My son brought home a test recently and the grade on the test was quite low, much lower than the grades he usually brings home. My wife went through the test and many of the answers that were marked as being incorrect were questions that he knew when the two of them studied for the test. She couldn't understand that questions he knew so easily when sitting at the kitchen table were questions that all of a sudden he didn't know when he was sitting at his desk at school.
She went over and over the results until she called our son to the table and asked him why he forgot so much of what they worked on. She thought he might have been nervous, or maybe she did a poor job of prepping him for the test.
Our son took one look at the test and said, "That's not mine, mommy." Sure enough, when she looked at the name at the top of the paper, it was the girl who sits next to our son who received the poor grade. The tests had been switched. Our son had received a near-perfect score.
There's a growing debate online about a new website called www.BankingGrades.com. The site aims to identify the most active small business lenders by determining the ratio of small business loans originated to the size of their overall domestic deposits. Many industry professionals have come out against the site, claiming that the measurement is not an accurate barometer of a bank's small business lending activity.
Reading about the site and the accompanying debate started me wondering whether this type of calculation would work in determining the auto finance activity of banks nationwide and whether the publishing of the numbers would act as the catalyst for any type of change in the industry.
Comparing a bank's auto loan originations to its overall consumer (including mortgage) activities would tell you how important auto finance is to that bank's overall lending strategy. Banks that are more active would theoretically have a more comprehensive suite of products, could be more likely to work with delinquent borrowers, and would be more likely to work with a larger group of dealers, raising the likelihood of finding a dealer who works with the bank in question.

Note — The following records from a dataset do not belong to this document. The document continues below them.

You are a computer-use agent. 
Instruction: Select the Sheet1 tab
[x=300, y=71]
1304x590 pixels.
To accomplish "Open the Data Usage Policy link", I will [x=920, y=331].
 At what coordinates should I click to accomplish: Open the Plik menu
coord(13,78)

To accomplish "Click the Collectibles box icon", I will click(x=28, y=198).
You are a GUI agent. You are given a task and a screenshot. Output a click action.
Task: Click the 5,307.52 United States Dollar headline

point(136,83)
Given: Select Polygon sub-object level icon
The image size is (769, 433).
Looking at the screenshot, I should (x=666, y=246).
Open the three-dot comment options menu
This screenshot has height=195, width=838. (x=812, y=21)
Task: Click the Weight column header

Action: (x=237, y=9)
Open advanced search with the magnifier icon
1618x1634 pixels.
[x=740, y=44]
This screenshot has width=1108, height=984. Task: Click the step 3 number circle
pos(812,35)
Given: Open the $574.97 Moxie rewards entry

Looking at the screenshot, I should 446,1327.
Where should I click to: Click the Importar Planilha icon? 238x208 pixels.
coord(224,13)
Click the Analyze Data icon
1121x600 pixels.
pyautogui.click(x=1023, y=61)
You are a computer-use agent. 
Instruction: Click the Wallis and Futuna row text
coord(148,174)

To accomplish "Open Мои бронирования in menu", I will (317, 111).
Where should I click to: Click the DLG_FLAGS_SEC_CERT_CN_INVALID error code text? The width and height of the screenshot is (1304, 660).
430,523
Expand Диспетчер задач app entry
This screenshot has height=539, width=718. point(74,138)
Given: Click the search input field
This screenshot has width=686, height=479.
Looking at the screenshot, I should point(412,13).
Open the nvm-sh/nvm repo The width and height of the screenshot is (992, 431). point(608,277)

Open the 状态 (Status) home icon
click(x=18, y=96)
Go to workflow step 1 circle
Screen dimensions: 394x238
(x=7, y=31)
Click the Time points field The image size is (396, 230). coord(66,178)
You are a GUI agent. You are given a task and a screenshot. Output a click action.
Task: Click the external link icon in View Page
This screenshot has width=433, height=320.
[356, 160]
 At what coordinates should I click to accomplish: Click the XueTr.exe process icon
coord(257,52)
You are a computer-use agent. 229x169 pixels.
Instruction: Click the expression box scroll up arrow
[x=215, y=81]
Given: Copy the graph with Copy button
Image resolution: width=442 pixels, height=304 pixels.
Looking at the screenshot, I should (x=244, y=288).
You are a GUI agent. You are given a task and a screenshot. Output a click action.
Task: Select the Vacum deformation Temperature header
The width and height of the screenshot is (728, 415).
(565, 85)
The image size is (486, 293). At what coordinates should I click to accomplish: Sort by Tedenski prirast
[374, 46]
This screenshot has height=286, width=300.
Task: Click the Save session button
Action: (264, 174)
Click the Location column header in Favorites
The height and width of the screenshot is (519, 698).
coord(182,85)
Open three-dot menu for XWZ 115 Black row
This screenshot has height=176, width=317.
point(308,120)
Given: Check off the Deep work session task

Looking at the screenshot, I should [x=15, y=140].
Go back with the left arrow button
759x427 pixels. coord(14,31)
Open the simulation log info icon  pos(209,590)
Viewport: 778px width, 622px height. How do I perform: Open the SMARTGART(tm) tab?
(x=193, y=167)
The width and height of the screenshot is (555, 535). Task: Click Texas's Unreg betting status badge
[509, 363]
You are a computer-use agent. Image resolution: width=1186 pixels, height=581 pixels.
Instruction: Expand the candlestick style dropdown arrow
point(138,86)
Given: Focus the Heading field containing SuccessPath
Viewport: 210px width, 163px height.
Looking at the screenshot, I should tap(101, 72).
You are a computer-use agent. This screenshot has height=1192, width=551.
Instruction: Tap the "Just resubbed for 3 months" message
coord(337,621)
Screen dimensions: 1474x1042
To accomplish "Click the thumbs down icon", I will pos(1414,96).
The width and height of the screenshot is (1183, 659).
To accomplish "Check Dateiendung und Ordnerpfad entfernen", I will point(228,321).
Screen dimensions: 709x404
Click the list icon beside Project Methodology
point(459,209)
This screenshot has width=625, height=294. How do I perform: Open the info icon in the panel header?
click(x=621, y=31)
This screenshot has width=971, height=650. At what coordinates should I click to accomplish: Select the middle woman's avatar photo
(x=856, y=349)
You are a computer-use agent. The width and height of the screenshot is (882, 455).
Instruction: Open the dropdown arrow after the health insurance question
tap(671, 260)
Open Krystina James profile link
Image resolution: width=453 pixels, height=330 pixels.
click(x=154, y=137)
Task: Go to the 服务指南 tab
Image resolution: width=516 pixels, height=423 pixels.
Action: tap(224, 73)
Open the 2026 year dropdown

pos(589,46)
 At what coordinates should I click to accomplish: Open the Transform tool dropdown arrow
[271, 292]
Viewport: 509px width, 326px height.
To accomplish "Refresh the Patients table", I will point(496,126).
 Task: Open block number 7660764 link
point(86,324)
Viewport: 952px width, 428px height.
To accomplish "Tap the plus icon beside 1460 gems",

The connection between the story at the top of this post and the idea proposed is that context is king. Banks are complaining that BankingGrades.com is looking at numbers out of context and presenting them as fact.
Comparing auto loan activity to overall lending activity would be a good measure of determining how invested a financial institution is in the auto finance market. It would provide context to illustrate that even though a community bank without a large lending portfolio could still be very invested in auto finance, without originating a large volume of loans.
The ratio would also serve as a risk management tool to see if institutions are too concentrated in one particular asset class.
As long as what we're looking at are the right test scores, it would be a very helpful exercise.